It looks like PKR vice-president Nurul Izzah Anwar has bitten off more than she can chew for allegedly promoting apostasy among Malay Muslims. She may be a rising star within the Opposition party, but that cuts no ice with Perak Mufti Tan Sri Harussani Zakaria.
He rejected Nurul Izzah's recent comments that religious freedom was for all communities, including the Malays.
"Nurul Izzah needs to do her homework before she can talk about the religion (Islam)," Harussani said.
"Although there is no compulsion for non-Muslims to embrace Islam, once they become Muslims, they are bound by Islamic religious laws," he added.
Nurul Izzah appears to be pushing a controversial liberal agenda that has upset Muslim scholars and could derail ties with coalition partner PAS. At a forum on Saturday, she reportedly discussed religious freedom, allegedly claiming that there should be no compulsion in any religion, including Islam.
"How can anyone say the freedom of religion only applies to non-Muslims? It has to be applied equally," she was quoted as saying by the New Straits Times.
"In the Quran, there is no specific term to Malays as to how it should be done," Nurul Izzah reportedly said to a question from the audience on whether Malays had freedom of religion.
Harussani responded on Monday, saying such views should not be condoned as they had elements of liberalism.
This was corroborated by Chairman of the National Fatwa Council Tan Sri Abdul Shukor Husin, who said that Nurul Izzah should explain her statement as it could create confusion among Muslims in the country.
"Although we are free to choose our faith, but once we are Muslims, we are bound by its laws," he said.
Jati president Datuk Dr Hasan Ali also criticised Nurul Izzah – who is the daughter of de facto Opposition leader Datuk Seri Anwar Ibrahim – for allegedly expressing her support for the Lesbian, Gay, Bisexual and Transgender (LGBT) community at the forum.
"This shows they have become more vocal on views that go against Islamic principles. This is a result of Western liberalism, brought in by someone influential like Anwar," Hasan said, challenging PAS leaders to come out against Nurul Izzah's comments.
Yet PAS has been conspicuous by its absence. The Islamist party has not yet commented on Nurul Izzah's remarks, but it must be irked as her comments go against the Islamic ideals that are close to PAS.
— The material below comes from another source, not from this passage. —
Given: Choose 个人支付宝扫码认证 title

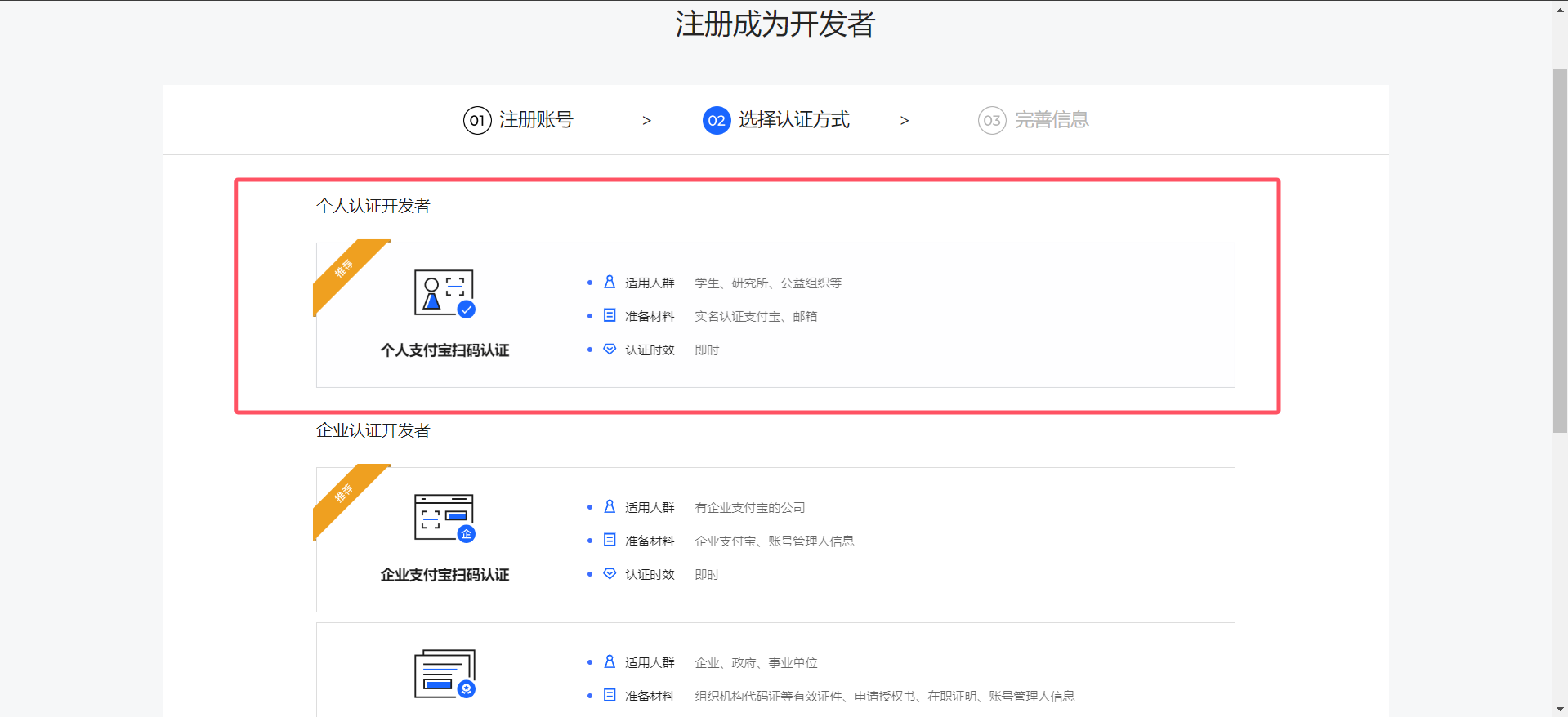Looking at the screenshot, I should click(444, 350).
With personal mudslinging still taking place between PAS and DAP over hudud, religion is already a touchy subject within Pakatan Rakyat. Many in PAS are uncomfortable with the idea of a Chinese-dominated party dictating terms to Muslims on religion.
Kulim Bandar Baru MP Datuk Zulkifli Noordin said that PAS should make it clear whether it approves or disapproves of Nurul Izzah's statement.
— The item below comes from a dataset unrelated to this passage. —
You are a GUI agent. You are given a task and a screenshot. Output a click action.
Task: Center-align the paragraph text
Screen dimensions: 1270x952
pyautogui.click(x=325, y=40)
"We are unsure if she is ignorant or just playing politics, but her statement is congruent with the view of liberalists and pluralists who equalise all religions," Zulkifli said.
Meanwhile, Nurul Izzah has denied voicing support for Muslims to leave their religion. She said she would take legal action against newspapers Utusan Malaysia and Berita Harian for allegedly twisting her comments.
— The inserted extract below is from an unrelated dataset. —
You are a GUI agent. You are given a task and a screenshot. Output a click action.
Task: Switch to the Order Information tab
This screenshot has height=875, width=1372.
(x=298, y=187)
"I have ordered my lawyers – Hanipa Maidin and Sulaiman Abdullah – to take legal action against Utusan Malaysia, Berita Harian and possibly a few media including blogs, relating to reports with elements of faith defamation (fitnah aqidah) that has twisted part of my full statement the other day," Nurul Izzah wrote in a statement Tuesday.
She told reporters that she is ready to cooperate with the Selangor Islamic Affairs Department (JAIS) over the issue.
But the damage has already been done. The strained ties between DAP and PAS are only likely to get worse, following Nurul Izzah's alleged comments on religious freedom.